As I write this blog post, my computer’s clock reads 5:30 AM, Pacific Standard Time. Greetings from the past. This morning, the geographical time difference between Boston and Los Angeles required that I wake up three hours earlier to register for classes. What’s more, overnight, daylight savings time came to an end, meaning that we lost, no gained an hour and that technically, I woke up not three hours earlier but four, no two, no—
Honestly, I have no idea how daylight savings works. What with the advent of the Digital Age—the Internet, Y2K, Angry Birds—preparing for DST requires nothing more than going to sleep and letting your digital devices automatically adjust overnight. Having to do math at 5:30 in the morning, albeit simple geometry (or was it algebra?), left me not only disoriented but also curious as to why it is that we observe daylight savings, that we “spring forward, and fall back.” How can time, something we perceive as being constant, be so circumstantial and inconsistent?For example, in the United States, Hawaii doesn’t observe daylight savings, Arizona hasn’t since 1967, Indiana adopted DST in 2005 but remains divided between two time zones, and eight years ago, the Energy Policy Act of 2005 extended DST by four weeks, or five, depending on the year. Internationally, the discrepancies over daylight savings become all the more complicated, as the practice is more common in Europe and North America than elsewhere.

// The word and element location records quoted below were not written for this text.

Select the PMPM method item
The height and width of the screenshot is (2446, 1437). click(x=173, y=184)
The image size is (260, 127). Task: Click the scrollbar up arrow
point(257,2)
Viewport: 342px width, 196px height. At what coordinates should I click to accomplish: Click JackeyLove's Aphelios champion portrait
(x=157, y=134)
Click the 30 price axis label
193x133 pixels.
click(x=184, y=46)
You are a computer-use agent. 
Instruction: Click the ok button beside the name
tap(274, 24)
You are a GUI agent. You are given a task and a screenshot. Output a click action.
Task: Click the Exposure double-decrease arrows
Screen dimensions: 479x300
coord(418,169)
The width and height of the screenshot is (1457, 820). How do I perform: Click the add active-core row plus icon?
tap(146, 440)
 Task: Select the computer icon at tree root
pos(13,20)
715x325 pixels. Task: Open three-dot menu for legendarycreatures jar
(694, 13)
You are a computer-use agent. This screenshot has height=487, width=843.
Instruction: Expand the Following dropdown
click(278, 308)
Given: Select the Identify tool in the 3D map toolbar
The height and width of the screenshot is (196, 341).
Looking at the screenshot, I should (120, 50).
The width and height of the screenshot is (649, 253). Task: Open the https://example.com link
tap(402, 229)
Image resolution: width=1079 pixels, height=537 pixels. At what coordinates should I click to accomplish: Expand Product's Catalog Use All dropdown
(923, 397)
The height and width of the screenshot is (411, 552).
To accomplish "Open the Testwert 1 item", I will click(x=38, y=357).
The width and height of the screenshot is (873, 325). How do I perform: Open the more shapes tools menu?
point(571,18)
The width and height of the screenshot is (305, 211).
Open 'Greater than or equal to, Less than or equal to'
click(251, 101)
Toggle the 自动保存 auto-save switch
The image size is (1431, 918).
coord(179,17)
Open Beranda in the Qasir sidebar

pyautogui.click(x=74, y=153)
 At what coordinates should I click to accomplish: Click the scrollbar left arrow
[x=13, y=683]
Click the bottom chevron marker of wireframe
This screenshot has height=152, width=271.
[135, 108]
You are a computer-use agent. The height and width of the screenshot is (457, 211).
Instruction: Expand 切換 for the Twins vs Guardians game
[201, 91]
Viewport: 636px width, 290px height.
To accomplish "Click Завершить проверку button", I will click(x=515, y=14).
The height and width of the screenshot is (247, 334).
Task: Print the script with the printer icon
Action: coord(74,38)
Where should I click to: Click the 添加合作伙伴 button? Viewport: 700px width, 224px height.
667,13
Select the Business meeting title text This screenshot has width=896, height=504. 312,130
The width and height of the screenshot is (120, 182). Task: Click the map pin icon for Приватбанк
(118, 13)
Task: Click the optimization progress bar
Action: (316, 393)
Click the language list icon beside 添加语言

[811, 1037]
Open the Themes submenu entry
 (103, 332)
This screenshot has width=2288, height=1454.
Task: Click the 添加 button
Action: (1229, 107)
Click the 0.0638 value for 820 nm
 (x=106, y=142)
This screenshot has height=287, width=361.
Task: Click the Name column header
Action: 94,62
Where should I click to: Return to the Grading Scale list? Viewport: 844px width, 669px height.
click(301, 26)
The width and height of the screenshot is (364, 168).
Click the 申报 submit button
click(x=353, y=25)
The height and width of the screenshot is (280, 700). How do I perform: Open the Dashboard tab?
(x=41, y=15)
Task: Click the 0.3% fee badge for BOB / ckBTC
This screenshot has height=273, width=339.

Justifications for adopting DST include increasing daylight for outdoor activity during warmer months. On the other hand, whether setting your clock forward or backward, the abrupt change in sunlight can disrupt your internal clock, negatively impact your circadian rhythm, and instigate conditions such as Seasonal Affective Disorder.
In addition, proponents of DST assert that increasing natural light will decrease the consumption of electricity. Whether or not daylight savings conserves energy, however, remains inconclusive. Moreover, a subsequent increase in the consumption of air conditioning and heating has been observed as a result of the increase in daylight.
For some reason, and it was just until yesterday that I held this belief, I thought that daylight savings was the result of some outdated, agrarian practice. The belief that the origins of DST are agricultural, however, is incorrect, as the change in time doesn’t help but rather hurts farmers, whose work depends on solar time, not standard time.
If time is in fact the enemy, what are the details of our surrender? How has the most linear of concepts, time itself, resulted in such a convoluted cluster-fudge? If resetting our clocks twice a year ain’t no thang, why can’t the governments of the world start from scratch and build a more comprehensive system? But alas, it appears as if the debate over daylight savings, over whether or not to spring forward and fall back, is not so clear as night and day. I can say with certainty, however, that after registration this morning, I see nothing wrong with the seven-day week, five days of which I won’t have class.